** Records for this task follows **

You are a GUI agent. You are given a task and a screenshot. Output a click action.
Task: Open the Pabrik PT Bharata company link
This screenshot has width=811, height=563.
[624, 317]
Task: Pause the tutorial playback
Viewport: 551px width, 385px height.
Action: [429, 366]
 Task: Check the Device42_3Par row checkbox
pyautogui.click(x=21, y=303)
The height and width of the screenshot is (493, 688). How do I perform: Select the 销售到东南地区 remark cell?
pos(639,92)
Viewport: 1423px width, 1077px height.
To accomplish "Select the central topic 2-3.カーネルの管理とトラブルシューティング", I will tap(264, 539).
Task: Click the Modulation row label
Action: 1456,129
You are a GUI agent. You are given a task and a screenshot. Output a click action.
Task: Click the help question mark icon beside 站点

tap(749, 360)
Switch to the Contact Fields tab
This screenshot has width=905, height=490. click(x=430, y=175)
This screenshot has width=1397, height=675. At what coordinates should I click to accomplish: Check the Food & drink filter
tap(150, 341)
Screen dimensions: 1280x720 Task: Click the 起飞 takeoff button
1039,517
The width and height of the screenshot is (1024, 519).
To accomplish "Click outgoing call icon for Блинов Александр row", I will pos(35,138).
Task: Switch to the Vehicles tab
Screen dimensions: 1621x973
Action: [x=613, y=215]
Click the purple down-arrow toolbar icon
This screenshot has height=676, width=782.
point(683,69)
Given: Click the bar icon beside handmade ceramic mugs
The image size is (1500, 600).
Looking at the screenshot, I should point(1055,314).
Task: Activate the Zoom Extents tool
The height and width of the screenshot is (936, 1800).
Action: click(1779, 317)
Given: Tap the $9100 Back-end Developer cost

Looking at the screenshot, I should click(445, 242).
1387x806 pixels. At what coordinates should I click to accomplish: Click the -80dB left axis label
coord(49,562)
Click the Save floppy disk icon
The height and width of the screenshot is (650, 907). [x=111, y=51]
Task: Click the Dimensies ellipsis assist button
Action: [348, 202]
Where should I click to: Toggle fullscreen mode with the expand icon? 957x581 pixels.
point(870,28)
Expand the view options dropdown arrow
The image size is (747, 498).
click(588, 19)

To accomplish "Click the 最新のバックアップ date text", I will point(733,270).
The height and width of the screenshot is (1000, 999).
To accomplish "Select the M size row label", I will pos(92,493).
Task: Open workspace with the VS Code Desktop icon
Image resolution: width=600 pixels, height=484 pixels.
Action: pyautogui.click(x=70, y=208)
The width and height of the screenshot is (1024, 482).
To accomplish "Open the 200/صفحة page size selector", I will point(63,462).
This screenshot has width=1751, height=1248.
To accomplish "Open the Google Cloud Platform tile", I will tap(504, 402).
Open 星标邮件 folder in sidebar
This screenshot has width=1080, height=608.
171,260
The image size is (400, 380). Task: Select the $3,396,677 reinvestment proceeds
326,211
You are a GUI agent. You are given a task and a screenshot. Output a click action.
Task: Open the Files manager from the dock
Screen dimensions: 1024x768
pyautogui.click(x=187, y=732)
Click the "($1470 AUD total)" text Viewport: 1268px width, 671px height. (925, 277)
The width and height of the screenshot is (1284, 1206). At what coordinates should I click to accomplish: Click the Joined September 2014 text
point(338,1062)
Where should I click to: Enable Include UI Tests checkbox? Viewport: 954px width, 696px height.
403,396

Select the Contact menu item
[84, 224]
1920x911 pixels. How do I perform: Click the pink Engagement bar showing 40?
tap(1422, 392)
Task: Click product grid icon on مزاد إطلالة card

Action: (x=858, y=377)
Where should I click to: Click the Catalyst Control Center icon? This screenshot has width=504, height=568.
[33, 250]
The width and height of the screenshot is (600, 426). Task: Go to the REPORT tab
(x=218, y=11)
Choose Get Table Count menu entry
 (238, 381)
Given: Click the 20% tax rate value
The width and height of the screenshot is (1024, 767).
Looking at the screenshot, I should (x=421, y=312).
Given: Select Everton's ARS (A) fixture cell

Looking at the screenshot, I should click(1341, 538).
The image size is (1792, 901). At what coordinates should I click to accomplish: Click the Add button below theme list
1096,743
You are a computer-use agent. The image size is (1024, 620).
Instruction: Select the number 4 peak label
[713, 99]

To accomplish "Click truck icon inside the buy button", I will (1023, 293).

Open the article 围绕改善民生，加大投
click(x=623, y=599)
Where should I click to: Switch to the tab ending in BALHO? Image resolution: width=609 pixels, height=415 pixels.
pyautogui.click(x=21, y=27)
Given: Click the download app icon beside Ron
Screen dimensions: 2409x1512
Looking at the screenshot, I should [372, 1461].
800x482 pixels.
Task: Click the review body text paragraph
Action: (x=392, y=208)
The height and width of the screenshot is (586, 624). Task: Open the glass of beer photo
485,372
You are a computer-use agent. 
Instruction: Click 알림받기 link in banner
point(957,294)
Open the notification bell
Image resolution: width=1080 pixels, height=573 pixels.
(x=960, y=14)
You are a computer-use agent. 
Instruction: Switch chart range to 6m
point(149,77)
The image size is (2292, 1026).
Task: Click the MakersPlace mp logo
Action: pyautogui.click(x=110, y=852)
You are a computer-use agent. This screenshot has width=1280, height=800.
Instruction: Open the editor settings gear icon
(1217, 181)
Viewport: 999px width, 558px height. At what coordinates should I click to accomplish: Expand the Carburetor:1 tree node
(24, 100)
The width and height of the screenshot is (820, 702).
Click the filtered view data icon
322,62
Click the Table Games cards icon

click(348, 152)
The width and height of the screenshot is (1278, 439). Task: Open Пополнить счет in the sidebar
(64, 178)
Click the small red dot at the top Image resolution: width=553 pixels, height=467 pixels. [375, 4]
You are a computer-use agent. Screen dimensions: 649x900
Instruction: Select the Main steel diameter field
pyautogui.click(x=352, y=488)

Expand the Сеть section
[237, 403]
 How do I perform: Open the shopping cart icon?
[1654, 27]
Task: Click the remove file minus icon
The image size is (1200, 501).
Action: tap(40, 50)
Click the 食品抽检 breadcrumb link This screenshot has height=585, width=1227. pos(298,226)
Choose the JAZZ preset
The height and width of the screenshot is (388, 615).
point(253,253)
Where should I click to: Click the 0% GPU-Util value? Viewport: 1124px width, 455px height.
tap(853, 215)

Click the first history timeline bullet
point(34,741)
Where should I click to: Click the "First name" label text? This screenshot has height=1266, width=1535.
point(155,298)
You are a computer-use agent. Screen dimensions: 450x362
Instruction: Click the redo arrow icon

** End of Records for this task **

**Task statement**
Keeping each line exactly as it is, retype all of the data.

**Answer for this exercise**
You are a GUI agent. You are given a task and a screenshot. Output a click action.
Task: Open the Pabrik PT Bharata company link
This screenshot has width=811, height=563.
[624, 317]
Task: Pause the tutorial playback
Viewport: 551px width, 385px height.
Action: [429, 366]
 Task: Check the Device42_3Par row checkbox
pyautogui.click(x=21, y=303)
The height and width of the screenshot is (493, 688). How do I perform: Select the 销售到东南地区 remark cell?
pos(639,92)
Viewport: 1423px width, 1077px height.
To accomplish "Select the central topic 2-3.カーネルの管理とトラブルシューティング", I will tap(264, 539).
Task: Click the Modulation row label
Action: 1456,129
You are a GUI agent. You are given a task and a screenshot. Output a click action.
Task: Click the help question mark icon beside 站点

tap(749, 360)
Switch to the Contact Fields tab
This screenshot has width=905, height=490. click(x=430, y=175)
This screenshot has width=1397, height=675. At what coordinates should I click to accomplish: Check the Food & drink filter
tap(150, 341)
Screen dimensions: 1280x720 Task: Click the 起飞 takeoff button
1039,517
The width and height of the screenshot is (1024, 519).
To accomplish "Click outgoing call icon for Блинов Александр row", I will pos(35,138).
Task: Switch to the Vehicles tab
Screen dimensions: 1621x973
Action: [x=613, y=215]
Click the purple down-arrow toolbar icon
This screenshot has height=676, width=782.
point(683,69)
Given: Click the bar icon beside handmade ceramic mugs
The image size is (1500, 600).
Looking at the screenshot, I should point(1055,314).
Task: Activate the Zoom Extents tool
The height and width of the screenshot is (936, 1800).
Action: click(1779, 317)
Given: Tap the $9100 Back-end Developer cost

Looking at the screenshot, I should click(445, 242).
1387x806 pixels. At what coordinates should I click to accomplish: Click the -80dB left axis label
coord(49,562)
Click the Save floppy disk icon
The height and width of the screenshot is (650, 907). [x=111, y=51]
Task: Click the Dimensies ellipsis assist button
Action: [348, 202]
Where should I click to: Toggle fullscreen mode with the expand icon? 957x581 pixels.
point(870,28)
Expand the view options dropdown arrow
The image size is (747, 498).
click(588, 19)

To accomplish "Click the 最新のバックアップ date text", I will point(733,270).
The height and width of the screenshot is (1000, 999).
To accomplish "Select the M size row label", I will pos(92,493).
Task: Open workspace with the VS Code Desktop icon
Image resolution: width=600 pixels, height=484 pixels.
Action: pyautogui.click(x=70, y=208)
The width and height of the screenshot is (1024, 482).
To accomplish "Open the 200/صفحة page size selector", I will point(63,462).
This screenshot has width=1751, height=1248.
To accomplish "Open the Google Cloud Platform tile", I will tap(504, 402).
Open 星标邮件 folder in sidebar
This screenshot has width=1080, height=608.
171,260
The image size is (400, 380). Task: Select the $3,396,677 reinvestment proceeds
326,211
You are a GUI agent. You are given a task and a screenshot. Output a click action.
Task: Open the Files manager from the dock
Screen dimensions: 1024x768
pyautogui.click(x=187, y=732)
Click the "($1470 AUD total)" text Viewport: 1268px width, 671px height. (925, 277)
The width and height of the screenshot is (1284, 1206). At what coordinates should I click to accomplish: Click the Joined September 2014 text
point(338,1062)
Where should I click to: Enable Include UI Tests checkbox? Viewport: 954px width, 696px height.
403,396

Select the Contact menu item
[84, 224]
1920x911 pixels. How do I perform: Click the pink Engagement bar showing 40?
tap(1422, 392)
Task: Click product grid icon on مزاد إطلالة card

Action: (x=858, y=377)
Where should I click to: Click the Catalyst Control Center icon? This screenshot has width=504, height=568.
[33, 250]
The width and height of the screenshot is (600, 426). Task: Go to the REPORT tab
(x=218, y=11)
Choose Get Table Count menu entry
 (238, 381)
Given: Click the 20% tax rate value
The width and height of the screenshot is (1024, 767).
Looking at the screenshot, I should (x=421, y=312).
Given: Select Everton's ARS (A) fixture cell

Looking at the screenshot, I should click(1341, 538).
The image size is (1792, 901). At what coordinates should I click to accomplish: Click the Add button below theme list
1096,743
You are a computer-use agent. The image size is (1024, 620).
Instruction: Select the number 4 peak label
[713, 99]

To accomplish "Click truck icon inside the buy button", I will (1023, 293).

Open the article 围绕改善民生，加大投
click(x=623, y=599)
Where should I click to: Switch to the tab ending in BALHO? Image resolution: width=609 pixels, height=415 pixels.
pyautogui.click(x=21, y=27)
Given: Click the download app icon beside Ron
Screen dimensions: 2409x1512
Looking at the screenshot, I should [372, 1461].
800x482 pixels.
Task: Click the review body text paragraph
Action: (x=392, y=208)
The height and width of the screenshot is (586, 624). Task: Open the glass of beer photo
485,372
You are a computer-use agent. 
Instruction: Click 알림받기 link in banner
point(957,294)
Open the notification bell
Image resolution: width=1080 pixels, height=573 pixels.
(x=960, y=14)
You are a computer-use agent. 
Instruction: Switch chart range to 6m
point(149,77)
The image size is (2292, 1026).
Task: Click the MakersPlace mp logo
Action: pyautogui.click(x=110, y=852)
You are a computer-use agent. This screenshot has width=1280, height=800.
Instruction: Open the editor settings gear icon
(1217, 181)
Viewport: 999px width, 558px height. At what coordinates should I click to accomplish: Expand the Carburetor:1 tree node
(24, 100)
The width and height of the screenshot is (820, 702).
Click the filtered view data icon
322,62
Click the Table Games cards icon

click(348, 152)
The width and height of the screenshot is (1278, 439). Task: Open Пополнить счет in the sidebar
(64, 178)
Click the small red dot at the top Image resolution: width=553 pixels, height=467 pixels. [375, 4]
You are a computer-use agent. Screen dimensions: 649x900
Instruction: Select the Main steel diameter field
pyautogui.click(x=352, y=488)

Expand the Сеть section
[237, 403]
 How do I perform: Open the shopping cart icon?
[1654, 27]
Task: Click the remove file minus icon
The image size is (1200, 501).
Action: tap(40, 50)
Click the 食品抽检 breadcrumb link This screenshot has height=585, width=1227. pos(298,226)
Choose the JAZZ preset
The height and width of the screenshot is (388, 615).
point(253,253)
Where should I click to: Click the 0% GPU-Util value? Viewport: 1124px width, 455px height.
tap(853, 215)

Click the first history timeline bullet
point(34,741)
Where should I click to: Click the "First name" label text? This screenshot has height=1266, width=1535.
point(155,298)
You are a computer-use agent. Screen dimensions: 450x362
Instruction: Click the redo arrow icon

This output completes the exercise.